### The task
In the entries below, find the string "computer" and return each line holding it.

Top of Data excerpts

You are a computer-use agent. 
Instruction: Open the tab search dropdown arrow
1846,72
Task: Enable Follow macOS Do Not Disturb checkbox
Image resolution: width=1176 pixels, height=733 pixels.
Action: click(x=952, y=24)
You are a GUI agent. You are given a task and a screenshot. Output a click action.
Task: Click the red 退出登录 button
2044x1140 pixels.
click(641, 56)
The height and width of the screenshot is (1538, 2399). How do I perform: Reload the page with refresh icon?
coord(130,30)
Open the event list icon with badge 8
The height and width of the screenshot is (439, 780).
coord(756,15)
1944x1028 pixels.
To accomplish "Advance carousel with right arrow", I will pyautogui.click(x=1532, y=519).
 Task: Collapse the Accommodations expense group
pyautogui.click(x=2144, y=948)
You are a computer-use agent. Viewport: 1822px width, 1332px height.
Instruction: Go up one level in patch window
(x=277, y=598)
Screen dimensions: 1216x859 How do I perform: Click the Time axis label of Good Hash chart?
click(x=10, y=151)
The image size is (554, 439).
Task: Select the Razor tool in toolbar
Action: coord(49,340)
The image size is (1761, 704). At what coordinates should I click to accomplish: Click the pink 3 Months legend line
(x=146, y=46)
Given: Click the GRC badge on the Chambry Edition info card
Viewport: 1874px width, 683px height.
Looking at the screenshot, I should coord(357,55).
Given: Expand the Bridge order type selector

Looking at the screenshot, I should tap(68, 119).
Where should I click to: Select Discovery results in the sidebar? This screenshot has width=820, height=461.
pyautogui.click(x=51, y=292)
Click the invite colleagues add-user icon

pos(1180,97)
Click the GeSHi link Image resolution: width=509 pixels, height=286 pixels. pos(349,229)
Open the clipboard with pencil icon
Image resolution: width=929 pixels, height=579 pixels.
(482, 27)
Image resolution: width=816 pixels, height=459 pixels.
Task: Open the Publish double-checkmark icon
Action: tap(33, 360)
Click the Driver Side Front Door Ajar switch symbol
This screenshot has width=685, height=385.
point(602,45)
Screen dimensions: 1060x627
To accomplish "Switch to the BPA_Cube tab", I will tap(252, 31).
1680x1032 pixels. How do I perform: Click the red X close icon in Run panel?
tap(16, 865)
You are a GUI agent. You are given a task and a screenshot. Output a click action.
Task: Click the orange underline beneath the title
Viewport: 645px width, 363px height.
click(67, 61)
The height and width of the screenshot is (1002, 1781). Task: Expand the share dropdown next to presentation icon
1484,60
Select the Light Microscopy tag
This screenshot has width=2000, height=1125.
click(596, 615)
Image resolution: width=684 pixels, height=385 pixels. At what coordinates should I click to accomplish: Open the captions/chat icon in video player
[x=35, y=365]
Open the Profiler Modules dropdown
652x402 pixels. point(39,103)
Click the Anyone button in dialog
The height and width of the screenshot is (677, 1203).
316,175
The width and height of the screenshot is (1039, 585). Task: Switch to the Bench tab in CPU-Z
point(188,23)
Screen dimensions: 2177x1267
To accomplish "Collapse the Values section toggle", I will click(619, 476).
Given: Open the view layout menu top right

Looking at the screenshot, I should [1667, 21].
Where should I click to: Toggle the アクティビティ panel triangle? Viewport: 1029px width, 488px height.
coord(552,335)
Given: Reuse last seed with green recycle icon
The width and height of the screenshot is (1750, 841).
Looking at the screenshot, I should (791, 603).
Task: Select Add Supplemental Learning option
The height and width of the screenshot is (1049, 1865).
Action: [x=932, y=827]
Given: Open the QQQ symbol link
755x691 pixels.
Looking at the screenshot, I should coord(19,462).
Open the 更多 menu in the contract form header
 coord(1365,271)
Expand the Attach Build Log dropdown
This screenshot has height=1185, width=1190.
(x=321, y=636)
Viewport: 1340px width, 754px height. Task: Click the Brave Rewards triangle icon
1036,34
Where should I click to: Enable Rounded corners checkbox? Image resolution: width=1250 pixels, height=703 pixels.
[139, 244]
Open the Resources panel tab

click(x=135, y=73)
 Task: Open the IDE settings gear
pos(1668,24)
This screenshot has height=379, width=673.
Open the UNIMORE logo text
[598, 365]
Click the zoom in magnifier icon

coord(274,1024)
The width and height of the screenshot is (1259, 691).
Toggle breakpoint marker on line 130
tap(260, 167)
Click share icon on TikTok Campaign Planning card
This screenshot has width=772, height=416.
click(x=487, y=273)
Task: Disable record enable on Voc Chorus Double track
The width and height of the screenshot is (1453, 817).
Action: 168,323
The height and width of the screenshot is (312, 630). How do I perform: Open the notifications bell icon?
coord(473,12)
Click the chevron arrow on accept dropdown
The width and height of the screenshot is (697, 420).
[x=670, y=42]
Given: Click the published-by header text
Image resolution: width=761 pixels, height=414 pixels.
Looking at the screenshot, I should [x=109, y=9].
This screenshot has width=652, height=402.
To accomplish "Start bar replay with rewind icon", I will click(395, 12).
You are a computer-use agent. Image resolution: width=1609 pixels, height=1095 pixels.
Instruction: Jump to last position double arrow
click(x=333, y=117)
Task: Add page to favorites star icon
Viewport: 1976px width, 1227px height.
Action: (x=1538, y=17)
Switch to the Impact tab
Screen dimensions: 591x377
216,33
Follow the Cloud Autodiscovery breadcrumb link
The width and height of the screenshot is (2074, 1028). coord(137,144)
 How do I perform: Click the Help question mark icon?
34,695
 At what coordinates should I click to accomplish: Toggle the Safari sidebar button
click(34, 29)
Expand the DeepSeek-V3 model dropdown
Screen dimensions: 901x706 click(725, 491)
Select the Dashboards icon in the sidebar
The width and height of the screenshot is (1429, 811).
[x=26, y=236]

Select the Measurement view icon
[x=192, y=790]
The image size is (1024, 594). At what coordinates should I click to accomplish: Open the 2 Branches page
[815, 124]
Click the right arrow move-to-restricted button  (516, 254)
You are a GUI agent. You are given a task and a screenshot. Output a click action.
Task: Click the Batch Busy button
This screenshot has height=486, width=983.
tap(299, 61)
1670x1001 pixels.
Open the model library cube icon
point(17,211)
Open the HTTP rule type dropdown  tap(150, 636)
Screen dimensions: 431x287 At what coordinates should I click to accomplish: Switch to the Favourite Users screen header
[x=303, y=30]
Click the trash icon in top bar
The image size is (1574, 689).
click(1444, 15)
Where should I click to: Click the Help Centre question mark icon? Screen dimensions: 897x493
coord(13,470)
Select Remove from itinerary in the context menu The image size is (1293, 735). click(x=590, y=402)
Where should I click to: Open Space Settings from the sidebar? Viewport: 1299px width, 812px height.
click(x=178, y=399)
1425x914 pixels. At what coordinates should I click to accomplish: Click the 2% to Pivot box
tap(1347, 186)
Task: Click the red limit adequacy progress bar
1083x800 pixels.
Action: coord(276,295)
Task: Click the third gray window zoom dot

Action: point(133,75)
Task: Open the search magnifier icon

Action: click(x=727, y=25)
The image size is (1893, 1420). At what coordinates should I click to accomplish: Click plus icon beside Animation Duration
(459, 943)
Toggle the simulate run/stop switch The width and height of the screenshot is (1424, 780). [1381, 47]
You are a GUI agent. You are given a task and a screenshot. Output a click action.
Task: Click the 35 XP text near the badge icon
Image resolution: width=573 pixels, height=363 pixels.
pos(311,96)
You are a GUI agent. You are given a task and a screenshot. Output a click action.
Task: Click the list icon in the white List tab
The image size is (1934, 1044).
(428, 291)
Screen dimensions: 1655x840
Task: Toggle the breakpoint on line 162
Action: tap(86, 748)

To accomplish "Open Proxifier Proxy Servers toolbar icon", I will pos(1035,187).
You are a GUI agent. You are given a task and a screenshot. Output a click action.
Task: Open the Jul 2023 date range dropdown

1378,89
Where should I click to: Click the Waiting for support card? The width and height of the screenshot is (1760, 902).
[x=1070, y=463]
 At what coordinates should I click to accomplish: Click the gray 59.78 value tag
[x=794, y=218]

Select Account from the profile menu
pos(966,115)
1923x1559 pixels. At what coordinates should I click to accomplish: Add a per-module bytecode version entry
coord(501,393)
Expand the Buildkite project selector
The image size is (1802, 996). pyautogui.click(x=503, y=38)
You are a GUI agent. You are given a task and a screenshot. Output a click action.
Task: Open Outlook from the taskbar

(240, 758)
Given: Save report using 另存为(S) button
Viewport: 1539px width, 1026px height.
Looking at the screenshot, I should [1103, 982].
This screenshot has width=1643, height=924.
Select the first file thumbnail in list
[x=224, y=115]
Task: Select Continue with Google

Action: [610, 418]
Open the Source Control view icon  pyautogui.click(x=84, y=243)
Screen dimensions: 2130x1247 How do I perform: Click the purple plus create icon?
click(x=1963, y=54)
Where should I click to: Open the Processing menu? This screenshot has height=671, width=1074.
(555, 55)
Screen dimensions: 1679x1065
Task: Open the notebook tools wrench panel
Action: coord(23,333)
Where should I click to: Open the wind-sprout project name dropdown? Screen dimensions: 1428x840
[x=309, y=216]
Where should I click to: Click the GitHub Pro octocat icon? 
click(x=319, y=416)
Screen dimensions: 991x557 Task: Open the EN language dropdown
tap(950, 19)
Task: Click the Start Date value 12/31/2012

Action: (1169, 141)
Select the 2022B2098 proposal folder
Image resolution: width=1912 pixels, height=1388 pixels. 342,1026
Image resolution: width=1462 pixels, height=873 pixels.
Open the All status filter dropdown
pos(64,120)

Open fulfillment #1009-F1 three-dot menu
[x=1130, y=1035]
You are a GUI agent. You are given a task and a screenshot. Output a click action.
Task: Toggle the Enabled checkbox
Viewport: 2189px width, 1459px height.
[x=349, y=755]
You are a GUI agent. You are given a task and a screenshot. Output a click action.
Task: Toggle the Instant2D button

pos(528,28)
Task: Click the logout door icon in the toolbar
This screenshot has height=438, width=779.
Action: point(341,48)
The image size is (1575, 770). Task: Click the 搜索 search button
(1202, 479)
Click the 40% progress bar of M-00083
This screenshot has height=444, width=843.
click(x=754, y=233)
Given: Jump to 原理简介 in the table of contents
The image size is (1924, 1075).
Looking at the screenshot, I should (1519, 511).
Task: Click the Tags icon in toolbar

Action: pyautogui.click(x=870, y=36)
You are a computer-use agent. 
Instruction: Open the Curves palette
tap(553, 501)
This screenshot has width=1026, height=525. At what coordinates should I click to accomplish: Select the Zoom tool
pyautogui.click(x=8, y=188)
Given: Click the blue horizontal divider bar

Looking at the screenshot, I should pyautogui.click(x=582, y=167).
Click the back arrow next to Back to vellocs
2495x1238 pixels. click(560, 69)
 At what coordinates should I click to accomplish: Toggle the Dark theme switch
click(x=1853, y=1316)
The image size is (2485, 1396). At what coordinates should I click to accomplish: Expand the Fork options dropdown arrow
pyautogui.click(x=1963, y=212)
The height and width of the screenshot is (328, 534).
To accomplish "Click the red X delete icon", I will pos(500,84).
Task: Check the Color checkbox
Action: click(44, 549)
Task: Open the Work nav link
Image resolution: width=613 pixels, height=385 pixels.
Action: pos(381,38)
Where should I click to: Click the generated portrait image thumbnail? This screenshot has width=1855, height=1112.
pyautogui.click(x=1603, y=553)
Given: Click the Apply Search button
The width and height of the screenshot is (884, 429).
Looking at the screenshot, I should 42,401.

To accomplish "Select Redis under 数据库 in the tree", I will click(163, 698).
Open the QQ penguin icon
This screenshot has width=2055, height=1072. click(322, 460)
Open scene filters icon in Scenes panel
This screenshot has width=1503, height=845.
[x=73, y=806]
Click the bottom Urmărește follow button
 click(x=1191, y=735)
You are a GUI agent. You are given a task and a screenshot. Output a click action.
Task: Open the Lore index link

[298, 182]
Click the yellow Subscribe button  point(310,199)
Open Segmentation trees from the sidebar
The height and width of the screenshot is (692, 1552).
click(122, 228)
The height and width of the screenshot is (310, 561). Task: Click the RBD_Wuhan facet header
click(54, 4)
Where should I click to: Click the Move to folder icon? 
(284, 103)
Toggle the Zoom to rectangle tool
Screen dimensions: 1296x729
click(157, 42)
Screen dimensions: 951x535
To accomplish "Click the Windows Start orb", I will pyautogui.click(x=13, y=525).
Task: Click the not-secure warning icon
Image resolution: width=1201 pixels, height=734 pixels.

Bottom of Data excerpts

### Reply
You are a computer-use agent. 
You are a computer-use agent. Viewport: 1822px width, 1332px height.
You are a computer-use agent. Image resolution: width=1609 pixels, height=1095 pixels.
You are a computer-use agent. 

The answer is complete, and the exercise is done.